Since Tatum was a baby, David and I have read a story (now that she’s older she gets three stories!) every night before bedtime. It has been a wonderful way to wind down in the evening, and to bond with our daughter. It opens conversation, it gets her imagination going, and she is learning. Even if we have had a rushed day and we’re getting Tatum to bed later than normal, she still gets a story or two before she falls asleep. The importance of parents reading to their children every day is immense, and that’s why I’m happy to say that Those Young Moms are now supporting the Read Aloud 15 Minutes organization.
Read Aloud is a non-profit organization that is working to make reading to children for fifteen minutes every day the new standard in child care. As their website reads, when every child is read aloud to for 15 minutes every day from birth, more children will be ready to learn when they enter kindergarten, more children will have the literacy skills needed to succeed in school, and more children will be prepared for a productive and meaningful life after school.
Read Aloud was founded in 2008, and since then has focused on spreading its message about the power of reading aloud. I was so thrilled when I was approached to help spread the word about this amazing cause, and hopefully by sharing Read Aloud on Those Young Moms, we will be able to reach other families who will also share Read Aloud’s important message. I have always been a big advocate for reading to your children every day. Literacy skills will open doors for your children, will help to prepare them for whichever career path they choose, and by reading to your children every night you will strengthen the parent-child bond that is so crucial.
Not only has Read Aloud shared their powerful message with the world, but it has also provided age-appropriate books for vulnerable families at twice yearly “reading parties” through their Big Box of Books program. More than 1,800 families have benefited from this effort.
Did you know that:
- Children aged 2 to 3 who are read to several times a day do substantially better in kindergarten at the age of 4 and 5 than youngsters who are read to only a few times a week or less (National Longitudinal Survey of Children and Youth, Statistics Canada, 1996-1997).
- Establishing a culture of learning encourages an exchange of ideas, enriches family relationships, and bolsters confidence and independent thinking.
- For a child, the more time spent with a parent reading aloud increases his or her level of attachment, enhances a sense of security, and imparts the knowledge that their parent feels they are worthwhile people with whom to spend time (How to Raise a Reader, 1987).
- Children raised in literate households are likely to enter grade one with several thousand hours of one to one pre-reading experience behind them (Literacy BC).
Even though there are endless benefits to reading aloud to our children, parents are increasingly spending less time reading to their children.
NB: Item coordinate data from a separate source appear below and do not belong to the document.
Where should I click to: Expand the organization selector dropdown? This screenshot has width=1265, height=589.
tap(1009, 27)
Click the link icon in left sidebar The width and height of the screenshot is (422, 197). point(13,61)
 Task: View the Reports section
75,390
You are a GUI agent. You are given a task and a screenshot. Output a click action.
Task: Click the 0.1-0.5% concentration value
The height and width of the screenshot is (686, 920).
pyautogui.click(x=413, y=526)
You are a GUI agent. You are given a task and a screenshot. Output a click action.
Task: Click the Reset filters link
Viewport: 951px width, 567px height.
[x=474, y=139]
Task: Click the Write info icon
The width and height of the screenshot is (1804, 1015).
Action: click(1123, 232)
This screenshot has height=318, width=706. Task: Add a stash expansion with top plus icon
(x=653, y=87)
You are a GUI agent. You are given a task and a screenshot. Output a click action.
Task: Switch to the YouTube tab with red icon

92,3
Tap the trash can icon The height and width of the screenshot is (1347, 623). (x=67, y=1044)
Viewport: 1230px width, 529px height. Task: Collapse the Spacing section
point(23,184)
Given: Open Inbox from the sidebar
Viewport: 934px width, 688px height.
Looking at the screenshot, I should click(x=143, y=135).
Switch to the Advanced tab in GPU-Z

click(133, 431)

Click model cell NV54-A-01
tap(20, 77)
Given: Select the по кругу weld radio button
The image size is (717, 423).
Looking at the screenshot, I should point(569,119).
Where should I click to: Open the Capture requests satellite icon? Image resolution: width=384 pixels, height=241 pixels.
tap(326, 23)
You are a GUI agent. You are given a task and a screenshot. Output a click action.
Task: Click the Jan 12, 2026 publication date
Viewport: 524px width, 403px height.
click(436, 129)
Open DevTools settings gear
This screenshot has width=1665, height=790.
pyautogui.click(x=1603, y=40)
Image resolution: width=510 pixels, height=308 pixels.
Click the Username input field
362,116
It’s not solely based on economic background, it is society as a whole that has seen a decrease in children being read to from a young age. More than 40% of families don’t read aloud to their children every day. This number needs to change, so I strongly encourage all of you moms and dads to make reading aloud to your children for 15 minutes every day a priority. 15 minutes is such a small part of our day, and our little ones will greatly benefit from it.
How do you find time to read aloud to your children every day? Do you need to make it more of a priority in your home?